En rassemblant ces quatre textes a priori sans rapport les uns avec les autres, j’aimerais vous faire entendre une évidence, à savoir que la Bible est un ensemble qui a une cohérence par rapport au thème principal qu’elle déploie tout au long de ses phrases. Le point commun entre ces quatre textes, c’est le rugby. Ces quatre textes font partie des règles du rugby. Pourquoi des textes bibliques sont-ils utilisés par le rugby ? Peut-être parce que le créateur mythique du rugby, William Webb Ellis sera pasteur – c’est lui qui, durant un match de foot porta le ballon derrière la ligne de but adverse en 1823, il y a donc 200 ans ; plus vraisemblablement parce que ce sport s’est d’abord développé dans une Grande-Bretagne marquée par le christianisme. Mais, si le rugby est empreint d’aspects bibliques, c’est que le rugby et la Bible ont en commun d’être orientés vers le même horizon : la vie, cette vie dont nous allons repérer quelques caractéristiques dans les quatre textes bibliques que nous avons écoutés. La Bible révèle ce que vivre veut dire. Elle révèle ce que signifie être humain, être divinement humain. Elle révèle ce qui peut nous animer au quotidien pour que notre vie soit portée à son incandescence. Le culte est une manière d’accueillir cette révélation et de la célébrer. Le culte est une manière d’inscrire cette révélation d’une vie profondément humaine au plus secret de nous-mêmes.

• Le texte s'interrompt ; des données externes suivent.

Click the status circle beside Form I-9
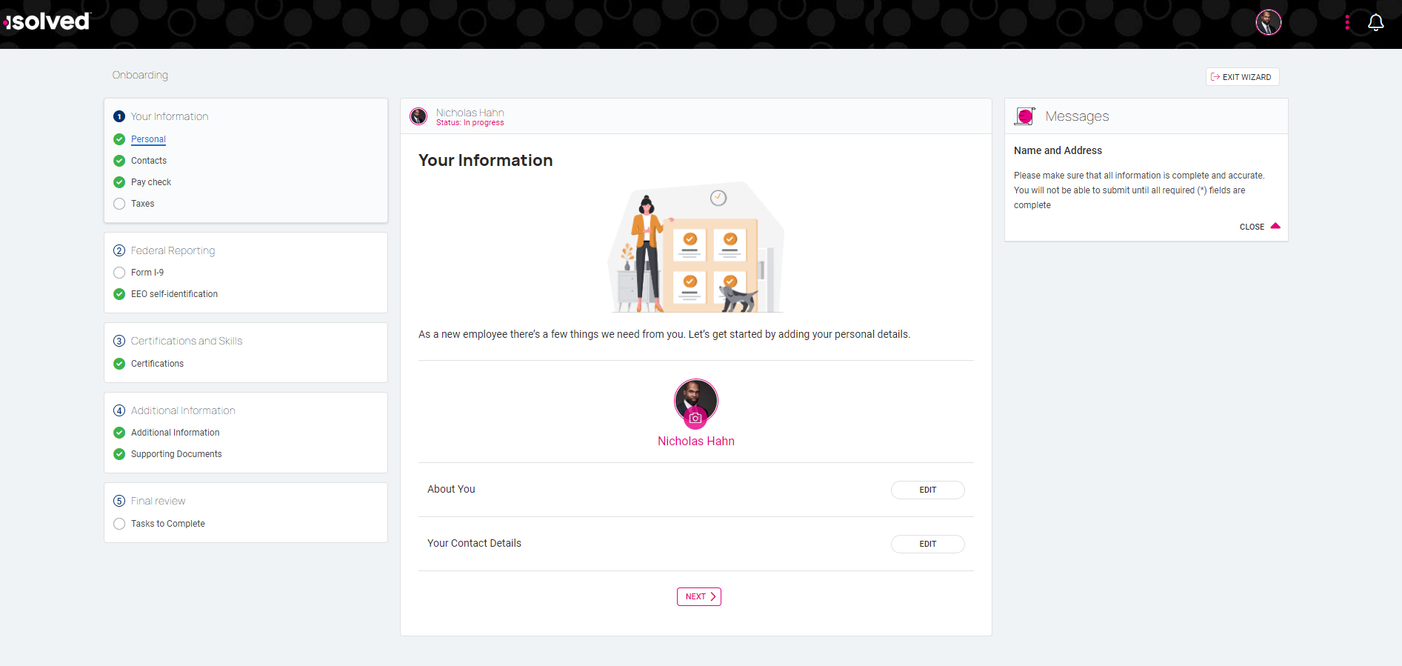This screenshot has width=1402, height=666. (119, 273)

Le rugby, à sa manière, est une façon de jouer cette vie-là. Transmettre pour ajouter de la vie à la vie

Première règle : on ne garde pas le ballon au sol dans un regroupement, parce qu’on n’enterre pas ses talents. La vie, en christianisme, est dynamique. Le bonheur est dynamique. L’amour est dynamique. La compréhension du monde est dynamique. Enterrer son talent pour le garder jalousement, de peur de le perdre, c’est se ficher en terre, c’est cela être païen. Le païen est fixé sur un pays, au sens d’un territoire délimité, déterminé à jamais, où rien ne change. La peur de perdre ce qu’il a, conduit l’un des serviteurs à devenir païen, à enterrer son talent, à garder le ballon au sol. Alors, l’arbitre siffle et rend le talent à l’adversaire. En christianisme, la vie est affaire de transmission. Ce que nous avons, c’est ce que nous avons reçu et, la meilleure manière de ne pas le perdre, c’est de l’offrir à notre tour. Faire circuler l’amour de Dieu, faire circuler les connaissances, les informations, faire circuler ce qui aide à vivre, notamment l’argent. C’est tout l’enjeu de la transmission. Ce qui n’est pas transmis, ce qui n’est pas partagé, est perdu. Transmettre, faire circuler, donner, c’est ce que la foi rend possible. Un joueur qui n’a pas confiance en ses coéquipier gardera le ballon au sol parce qu’il pense que les autres ne seront pas capables de le récupérer ou qu’ils ne sauront pas se débrouiller avec. Faire circuler les responsabilités, c’est ce qui augmente le niveau de jeu en faisant bénéficier la phase de jeu de ce que les uns et les autres possèdent en propre – leur génie propre. Transmettre, c’est donc ce qui augmente la créativité, c’est ce qui apporte de la valeur ajoutée, c’est ce qui ajoute de la vie à la vie. C’est ce qui édifie. Songeons à ces personnes qui ne délèguent jamais, qui ne partagent pas les responsabilités, et qui finissent par ne plus pouvoir faire face à tout ce qu’il y a à faire. Sans oublier le French Flair qui consiste à créer des interactions auxquelles on ne s’attend pas… l’inattendu de la grâce. Rompre la spirale de la violence Deuxième règle : un joueur violent ou qui pratique l’injustice de manière persistante est exclu temporairement (voire définitivement). Les règles sur le pur et l’impur, les règles qui indiquent qui doit être retiré du peuple visent la même chose : rompre la spirale de la violence en retirant l’élément fauteur […]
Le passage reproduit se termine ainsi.